百歳への招待「長寿の源」食材を追う:どじょう

2003.05.10 93号 11面

ムール貝とどじょうはともに美味な水産物。前者はフランスで、後者は中国で味が良く料理面でも大活躍。ともに薬効(食効)面でも評価が高い。ムール貝は補肝腎に、どじょうは益気補中の効果大で、スタミナづくりに愛用者が多い。食べ方も幅広くファンの多い食べ物といえよう。しかし、どじょうの産出額は減少中で中国産が流通。ムール貝も輸入品時代になるものと思われる。

(食品評論家・太木光一)

どじょうは漢字で「泥鰌」と書く。中国語では「泥鰍」と書き「ニイ・クイ」と読む。ドジョウ科でコイ科の魚と近縁、コイ亜目に含まれている。

どじょう類は日本で十数種みられ、全長一八~二〇センチ程度。中国では一〇〇種近くみられ、中には長さ五〇~六〇センチ、重さ三キロの大物もみられる。形は円筒状で細長く、褐色ないし緑褐色、尾びれと背びれには淡墨色の斑紋がある。側線は不完全で、うろこは細かく皮膚の中に埋もれている。

日本の全土、朝鮮半島全域・台湾・中国・インドなどに分布する。湖・沼・溝・川・水田などにすむ。冬の間や乾期には泥の中にもぐって冬眠する。春になると水田にあがり夏季の産卵に備え、えさをよく食べ活動する。生態の特徴として、えら呼吸はもちろん、水中の酸素が少ない時は盛んに腸呼吸し、肛門から水泡を出す。

日本のどじょうは古い時代から食用とされ、海から遠い地域の動物性タンパク質の補給源として貴重視されてきた。旬は夏。脂ものって卵をたくさん持ち、しかも骨は柔らかく絶品だ。韓国ではより脂ののった秋どじょうを賞味する。中国では立夏前後が最も肥えて美味とする。産卵後はやせてまずくなる。

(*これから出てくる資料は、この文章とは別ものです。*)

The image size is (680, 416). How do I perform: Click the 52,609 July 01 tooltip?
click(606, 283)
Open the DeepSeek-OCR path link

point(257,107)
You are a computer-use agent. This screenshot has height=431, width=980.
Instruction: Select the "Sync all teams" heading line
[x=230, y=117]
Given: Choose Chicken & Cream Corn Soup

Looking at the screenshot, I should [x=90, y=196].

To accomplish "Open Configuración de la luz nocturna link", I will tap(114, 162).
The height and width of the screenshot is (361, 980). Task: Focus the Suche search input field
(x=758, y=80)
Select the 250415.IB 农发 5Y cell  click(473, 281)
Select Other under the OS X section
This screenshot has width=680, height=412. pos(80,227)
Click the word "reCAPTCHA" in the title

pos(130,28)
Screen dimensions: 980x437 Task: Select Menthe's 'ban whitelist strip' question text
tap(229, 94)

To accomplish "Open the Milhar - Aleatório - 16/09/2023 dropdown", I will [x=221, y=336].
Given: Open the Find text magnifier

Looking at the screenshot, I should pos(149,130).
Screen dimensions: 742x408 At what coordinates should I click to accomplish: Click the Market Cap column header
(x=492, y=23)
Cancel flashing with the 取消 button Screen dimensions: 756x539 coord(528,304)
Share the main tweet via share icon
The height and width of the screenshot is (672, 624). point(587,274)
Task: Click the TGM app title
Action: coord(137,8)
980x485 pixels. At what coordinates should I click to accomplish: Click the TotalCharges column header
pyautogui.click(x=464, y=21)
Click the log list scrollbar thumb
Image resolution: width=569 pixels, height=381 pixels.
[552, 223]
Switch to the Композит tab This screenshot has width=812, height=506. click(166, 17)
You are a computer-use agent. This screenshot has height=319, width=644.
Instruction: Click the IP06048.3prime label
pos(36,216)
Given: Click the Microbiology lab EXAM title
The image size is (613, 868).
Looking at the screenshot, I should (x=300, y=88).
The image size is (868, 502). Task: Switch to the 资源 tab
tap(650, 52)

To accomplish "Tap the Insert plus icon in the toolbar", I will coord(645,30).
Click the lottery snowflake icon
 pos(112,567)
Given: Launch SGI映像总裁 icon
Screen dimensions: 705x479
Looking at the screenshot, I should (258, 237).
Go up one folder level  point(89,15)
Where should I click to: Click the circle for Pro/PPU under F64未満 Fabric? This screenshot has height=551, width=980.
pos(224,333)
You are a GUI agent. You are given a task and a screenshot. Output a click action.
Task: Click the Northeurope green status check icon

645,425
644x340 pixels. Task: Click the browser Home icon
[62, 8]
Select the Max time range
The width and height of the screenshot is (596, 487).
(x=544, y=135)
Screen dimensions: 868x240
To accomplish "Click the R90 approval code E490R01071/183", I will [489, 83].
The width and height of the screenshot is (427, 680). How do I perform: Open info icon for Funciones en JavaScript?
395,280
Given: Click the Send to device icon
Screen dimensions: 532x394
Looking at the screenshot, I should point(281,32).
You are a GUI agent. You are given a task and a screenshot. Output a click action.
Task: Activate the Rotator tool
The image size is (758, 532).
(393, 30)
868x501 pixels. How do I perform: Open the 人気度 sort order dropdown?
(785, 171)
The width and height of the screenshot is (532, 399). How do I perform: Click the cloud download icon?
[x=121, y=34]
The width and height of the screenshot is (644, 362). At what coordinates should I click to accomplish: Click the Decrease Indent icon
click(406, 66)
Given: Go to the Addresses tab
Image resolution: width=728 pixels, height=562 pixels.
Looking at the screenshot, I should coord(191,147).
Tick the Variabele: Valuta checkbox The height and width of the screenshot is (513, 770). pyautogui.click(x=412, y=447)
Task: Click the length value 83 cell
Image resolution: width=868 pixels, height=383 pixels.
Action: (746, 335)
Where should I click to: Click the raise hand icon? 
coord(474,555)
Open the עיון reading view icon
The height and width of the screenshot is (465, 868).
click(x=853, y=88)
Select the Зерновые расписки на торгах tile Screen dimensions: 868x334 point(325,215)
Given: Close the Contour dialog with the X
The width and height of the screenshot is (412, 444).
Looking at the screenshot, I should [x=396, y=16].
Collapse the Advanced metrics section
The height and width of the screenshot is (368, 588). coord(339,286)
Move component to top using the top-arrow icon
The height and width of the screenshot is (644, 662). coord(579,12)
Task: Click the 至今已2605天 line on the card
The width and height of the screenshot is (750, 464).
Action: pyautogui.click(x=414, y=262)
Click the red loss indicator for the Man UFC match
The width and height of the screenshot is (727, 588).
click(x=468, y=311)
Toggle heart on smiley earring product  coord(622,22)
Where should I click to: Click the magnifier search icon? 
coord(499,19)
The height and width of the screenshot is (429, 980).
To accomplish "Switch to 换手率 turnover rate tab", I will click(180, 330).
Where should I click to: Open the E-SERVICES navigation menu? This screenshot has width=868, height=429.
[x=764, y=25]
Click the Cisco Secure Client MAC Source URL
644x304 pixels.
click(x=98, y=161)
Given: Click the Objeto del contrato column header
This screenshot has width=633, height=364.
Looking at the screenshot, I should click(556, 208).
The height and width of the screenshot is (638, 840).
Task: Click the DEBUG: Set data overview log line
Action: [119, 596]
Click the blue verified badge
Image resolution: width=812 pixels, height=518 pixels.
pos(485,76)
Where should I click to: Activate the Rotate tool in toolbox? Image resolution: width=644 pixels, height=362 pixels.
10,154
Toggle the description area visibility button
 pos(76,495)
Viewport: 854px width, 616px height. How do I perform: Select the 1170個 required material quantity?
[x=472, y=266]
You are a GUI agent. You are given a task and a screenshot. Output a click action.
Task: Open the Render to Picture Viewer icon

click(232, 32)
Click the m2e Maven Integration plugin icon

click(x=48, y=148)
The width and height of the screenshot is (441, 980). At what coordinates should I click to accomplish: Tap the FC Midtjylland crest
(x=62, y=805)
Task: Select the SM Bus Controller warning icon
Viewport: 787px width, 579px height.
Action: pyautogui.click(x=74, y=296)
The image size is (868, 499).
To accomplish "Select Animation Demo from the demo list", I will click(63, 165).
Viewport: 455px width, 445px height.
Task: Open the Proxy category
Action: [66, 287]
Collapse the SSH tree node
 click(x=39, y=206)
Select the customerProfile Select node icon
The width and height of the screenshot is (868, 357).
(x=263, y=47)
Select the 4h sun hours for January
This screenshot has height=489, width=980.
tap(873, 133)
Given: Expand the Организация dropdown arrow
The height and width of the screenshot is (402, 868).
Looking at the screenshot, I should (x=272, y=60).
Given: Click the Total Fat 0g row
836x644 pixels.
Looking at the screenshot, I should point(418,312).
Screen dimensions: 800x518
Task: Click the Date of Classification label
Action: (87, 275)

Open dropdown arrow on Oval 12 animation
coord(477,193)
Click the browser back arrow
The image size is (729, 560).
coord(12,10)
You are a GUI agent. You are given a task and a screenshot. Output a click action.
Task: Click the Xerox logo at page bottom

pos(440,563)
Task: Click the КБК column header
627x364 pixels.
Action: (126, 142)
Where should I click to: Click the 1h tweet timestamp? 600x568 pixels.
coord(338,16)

どじょうの成分は水煮の状態で一〇〇グラム当たり七六キロカロリー、水分八一・一%、タンパク質一四・〇%、脂質一・六%、糖質〇・四%、灰分二・九%。無機質ではカルシウム七七〇ミリグラム、リン五二〇ミリグラム、鉄四・〇ミリグラムほか。ビタミンではA効力四九〇国際単位、B1〇・一ミリグラム、B2〇・〇六ミリグラムほか。

丸ごと食べると、日本人に不足がちのカルシウムの供給源となる。そのほかビタミンA・B1・B2も多い。タンパク質も鶏肉並みでスタミナ食としても優れている。特に老人にはカルシウムの供給源として愛用をお勧めしたい。

どじょう料理はかば焼き・どじょう汁・丸煮・柳川鍋・天ぷらなどに、好きな人はうどんのつゆのだしにも利用する。どじょう汁は一番手軽な食べ方。丸煮も簡単で味をつける前に酒で生臭みを殺すこと。ポピュラーなのは柳川鍋で名産地柳川から広まったもの。開いてサッと熱湯を通して水にとり、みりん、醤油で下煮し、ささがきごぼうを敷いた鍋に入れ、煮立ったところでとき卵を入れる。ウナギよりサッパリして軽く多くのファンがいる。

中国で泥鰍は西部の高原地区を除いて各地でとれ、優れた栄養食品とみている。薬効にも優れ益気補中・去湿邪・治消渇・陰萎・伝染性肝炎・痔疾・疥癬など非常に幅広い効用がみられる。全国的に愛用者も多く、特に伝染性肝炎には卓効が期待される。

薬膳の食法として泥鰍荷叶湯(蓮の葉とスープ状に)・泥鰍豆腐・泥鰍湯・煎泥鰍などに利用され美味で安価、庶民に広く愛されている。